Sadly, I think that the answer is not quite, and I would not recommend this particular book to anyone other than to a hardcore YARN fan. In fact, if you have read the introductory YARN material on either Apache’s or Hortonworks’ web pages, you are probably after details, administration tips, insight on YARN architecture. You would find these, and firsthand too; however, you might be in for a bit of disappointment.
First of all, by the time I received the book for review (October 2014), its content had become partially obsolete, which seems to be a common fate of publications closely covering features of fast moving open source products. Putting inevitable aside, I have few other things to point out. I was a bit surprised that the authors: Murthy, Vavilapalli, Markham, and Niemiec, who work for the Hadoop’s mothership – Hortonworks Inc – decided to cover Hadoop version 2.2.0 at a time when a subsequent version was almost ready. (The 2.2.0 version was a generally available version of Hadoop 2.x that introduced YARN in October 2013, version 2.3.0 shipped in February, to be followed by 2.4.0 in April). Such a decision might have led to my second issue with the book – to put it bluntly, it feels rushed. It might be the side effect of the co-operation of 5 authors on a text just over 300 pages long. This could explain why a few basic concepts are covered multiple times, whilst we cannot find an outline for the direction in which YARN is going in the future. However, I would not expect authors of this calibre to release a book scripts that do not work without minor fixes, and with a companion webpage ( http://yarn-book.com/ ) that has not been updated for the last few months!

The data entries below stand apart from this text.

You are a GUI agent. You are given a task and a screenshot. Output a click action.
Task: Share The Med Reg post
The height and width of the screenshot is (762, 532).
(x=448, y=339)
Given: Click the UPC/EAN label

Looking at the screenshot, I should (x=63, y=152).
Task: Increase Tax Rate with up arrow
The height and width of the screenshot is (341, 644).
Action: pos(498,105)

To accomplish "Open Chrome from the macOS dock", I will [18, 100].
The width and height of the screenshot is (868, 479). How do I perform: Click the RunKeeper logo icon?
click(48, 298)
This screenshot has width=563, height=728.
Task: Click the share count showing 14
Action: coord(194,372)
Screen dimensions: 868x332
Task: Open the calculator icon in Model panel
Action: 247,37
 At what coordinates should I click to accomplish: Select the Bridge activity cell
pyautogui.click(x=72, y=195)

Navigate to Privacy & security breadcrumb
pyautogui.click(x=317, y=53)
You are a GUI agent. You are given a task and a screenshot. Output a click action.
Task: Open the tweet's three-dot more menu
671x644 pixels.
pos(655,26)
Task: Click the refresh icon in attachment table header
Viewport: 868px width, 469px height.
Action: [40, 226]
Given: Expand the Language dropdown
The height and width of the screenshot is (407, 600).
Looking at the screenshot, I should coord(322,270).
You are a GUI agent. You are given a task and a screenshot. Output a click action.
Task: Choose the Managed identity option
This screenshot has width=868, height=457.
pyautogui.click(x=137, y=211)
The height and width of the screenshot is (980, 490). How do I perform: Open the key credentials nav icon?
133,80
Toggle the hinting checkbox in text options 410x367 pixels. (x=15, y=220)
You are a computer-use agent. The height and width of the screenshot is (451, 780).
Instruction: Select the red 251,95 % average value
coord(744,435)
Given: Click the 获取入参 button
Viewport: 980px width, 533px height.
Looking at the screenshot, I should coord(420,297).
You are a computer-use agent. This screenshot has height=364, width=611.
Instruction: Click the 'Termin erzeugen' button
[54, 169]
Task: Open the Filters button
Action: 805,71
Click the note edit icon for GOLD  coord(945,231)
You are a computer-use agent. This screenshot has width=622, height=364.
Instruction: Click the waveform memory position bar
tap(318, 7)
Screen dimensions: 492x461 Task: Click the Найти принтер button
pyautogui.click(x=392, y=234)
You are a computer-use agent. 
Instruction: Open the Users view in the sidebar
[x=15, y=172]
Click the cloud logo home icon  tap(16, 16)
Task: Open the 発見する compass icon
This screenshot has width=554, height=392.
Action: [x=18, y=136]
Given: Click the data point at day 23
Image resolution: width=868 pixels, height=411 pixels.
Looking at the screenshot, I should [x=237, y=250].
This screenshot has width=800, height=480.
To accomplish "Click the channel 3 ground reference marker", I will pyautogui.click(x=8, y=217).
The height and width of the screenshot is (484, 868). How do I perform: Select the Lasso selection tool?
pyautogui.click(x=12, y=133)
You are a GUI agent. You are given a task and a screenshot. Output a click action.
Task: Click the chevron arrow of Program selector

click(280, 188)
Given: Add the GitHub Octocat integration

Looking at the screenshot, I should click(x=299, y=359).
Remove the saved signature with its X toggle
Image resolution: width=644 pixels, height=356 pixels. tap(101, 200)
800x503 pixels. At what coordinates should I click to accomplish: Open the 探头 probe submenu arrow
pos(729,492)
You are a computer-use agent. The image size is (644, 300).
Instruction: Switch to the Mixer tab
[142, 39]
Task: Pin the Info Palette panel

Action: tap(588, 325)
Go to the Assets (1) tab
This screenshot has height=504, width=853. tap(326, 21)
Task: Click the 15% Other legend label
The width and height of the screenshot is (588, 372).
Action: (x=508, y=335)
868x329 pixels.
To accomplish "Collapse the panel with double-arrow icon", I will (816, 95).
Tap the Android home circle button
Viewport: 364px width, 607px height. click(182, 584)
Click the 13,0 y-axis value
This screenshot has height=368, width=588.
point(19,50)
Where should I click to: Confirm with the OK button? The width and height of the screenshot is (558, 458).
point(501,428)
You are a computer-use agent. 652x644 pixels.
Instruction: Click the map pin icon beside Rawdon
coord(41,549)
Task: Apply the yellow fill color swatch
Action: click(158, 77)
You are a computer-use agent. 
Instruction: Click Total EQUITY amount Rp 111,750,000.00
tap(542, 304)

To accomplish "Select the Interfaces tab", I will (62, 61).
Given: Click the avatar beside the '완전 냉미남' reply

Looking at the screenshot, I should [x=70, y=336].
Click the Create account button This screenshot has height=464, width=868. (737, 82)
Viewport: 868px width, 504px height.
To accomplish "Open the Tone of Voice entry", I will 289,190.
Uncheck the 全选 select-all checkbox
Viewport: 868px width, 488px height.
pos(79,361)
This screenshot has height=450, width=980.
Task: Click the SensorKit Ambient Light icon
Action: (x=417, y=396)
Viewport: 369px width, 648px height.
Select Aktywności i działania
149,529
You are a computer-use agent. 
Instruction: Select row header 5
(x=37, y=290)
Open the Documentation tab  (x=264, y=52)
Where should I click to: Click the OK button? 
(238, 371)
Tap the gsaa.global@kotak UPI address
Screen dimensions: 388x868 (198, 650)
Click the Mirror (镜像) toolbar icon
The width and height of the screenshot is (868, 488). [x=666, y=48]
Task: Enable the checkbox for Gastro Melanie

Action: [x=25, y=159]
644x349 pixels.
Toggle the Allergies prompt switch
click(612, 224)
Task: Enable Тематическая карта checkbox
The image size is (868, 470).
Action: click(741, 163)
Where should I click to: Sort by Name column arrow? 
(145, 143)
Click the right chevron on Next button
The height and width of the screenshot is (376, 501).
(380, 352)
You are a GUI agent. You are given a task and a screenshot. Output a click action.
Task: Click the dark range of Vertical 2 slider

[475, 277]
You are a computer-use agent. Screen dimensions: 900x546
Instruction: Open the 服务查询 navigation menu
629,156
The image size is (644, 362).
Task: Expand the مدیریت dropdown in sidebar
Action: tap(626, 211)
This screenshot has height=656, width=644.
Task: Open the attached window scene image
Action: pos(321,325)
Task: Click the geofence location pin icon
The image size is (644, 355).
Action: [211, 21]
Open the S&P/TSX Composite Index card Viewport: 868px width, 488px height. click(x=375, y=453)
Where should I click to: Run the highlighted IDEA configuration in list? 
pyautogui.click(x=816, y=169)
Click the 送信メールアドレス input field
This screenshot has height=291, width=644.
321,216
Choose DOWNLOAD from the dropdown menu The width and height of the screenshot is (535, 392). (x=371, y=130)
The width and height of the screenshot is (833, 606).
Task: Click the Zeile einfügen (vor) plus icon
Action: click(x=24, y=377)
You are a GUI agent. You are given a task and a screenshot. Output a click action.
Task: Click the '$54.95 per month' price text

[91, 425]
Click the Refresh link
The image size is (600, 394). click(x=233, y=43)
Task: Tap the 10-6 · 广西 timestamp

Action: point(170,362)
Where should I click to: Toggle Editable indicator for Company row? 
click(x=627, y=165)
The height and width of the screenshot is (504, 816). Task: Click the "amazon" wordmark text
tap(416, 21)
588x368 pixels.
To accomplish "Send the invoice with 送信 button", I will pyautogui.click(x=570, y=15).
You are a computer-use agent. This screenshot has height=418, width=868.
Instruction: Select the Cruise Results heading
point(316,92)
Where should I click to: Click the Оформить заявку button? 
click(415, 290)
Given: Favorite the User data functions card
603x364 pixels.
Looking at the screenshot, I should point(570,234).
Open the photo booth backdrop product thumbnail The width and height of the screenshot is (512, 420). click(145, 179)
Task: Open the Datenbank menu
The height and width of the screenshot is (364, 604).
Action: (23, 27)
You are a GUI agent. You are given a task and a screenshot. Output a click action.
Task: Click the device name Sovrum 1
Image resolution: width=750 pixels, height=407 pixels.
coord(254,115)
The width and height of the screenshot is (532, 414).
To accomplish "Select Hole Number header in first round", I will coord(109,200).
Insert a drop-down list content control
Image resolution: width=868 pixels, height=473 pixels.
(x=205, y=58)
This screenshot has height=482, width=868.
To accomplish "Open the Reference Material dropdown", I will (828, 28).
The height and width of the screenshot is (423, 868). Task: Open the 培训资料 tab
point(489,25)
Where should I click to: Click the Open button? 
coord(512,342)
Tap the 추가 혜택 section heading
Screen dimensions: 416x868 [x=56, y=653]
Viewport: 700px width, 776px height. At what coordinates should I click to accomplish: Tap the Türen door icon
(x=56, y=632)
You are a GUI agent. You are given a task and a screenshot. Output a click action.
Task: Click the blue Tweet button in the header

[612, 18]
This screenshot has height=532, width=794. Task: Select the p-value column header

On the other hand, this is still the only book that covers YARN in detail. Holmes’ 2nd edition of Hadoop in Practice focuses on YARN and I would recommend that option (especially as the 2nd chapter is available free online) for now. However, in its defence Apache Hadoop™ YARN definitely gives us better understanding why things evolved into what we got in 2.x (if a reader is interested in such historical digressions).
Actually, I think it might be best to wait for Lam & Davis 2nd edition of Hadoop in Action or one of the best Hadoop books ever – Tom White’s 4th edition of Hadoop: The Definitive Guide, in which the YARN chapter will hopefully get updated before it is shipped (the latest Hadoop releases (especially 2.6.0) pushed YARN capabilities quite a bit further).
Of course, we could wish for the 2nd edition of Apache Hadoop™ YARN as well; however, I would rather see the authors focusing on coding, as Hadoop hardcore users are definitely interested in ironing out these few remaining YARN issues at the cost of a concise, well-rounded position offering a bigger picture. After all we have the source code, right?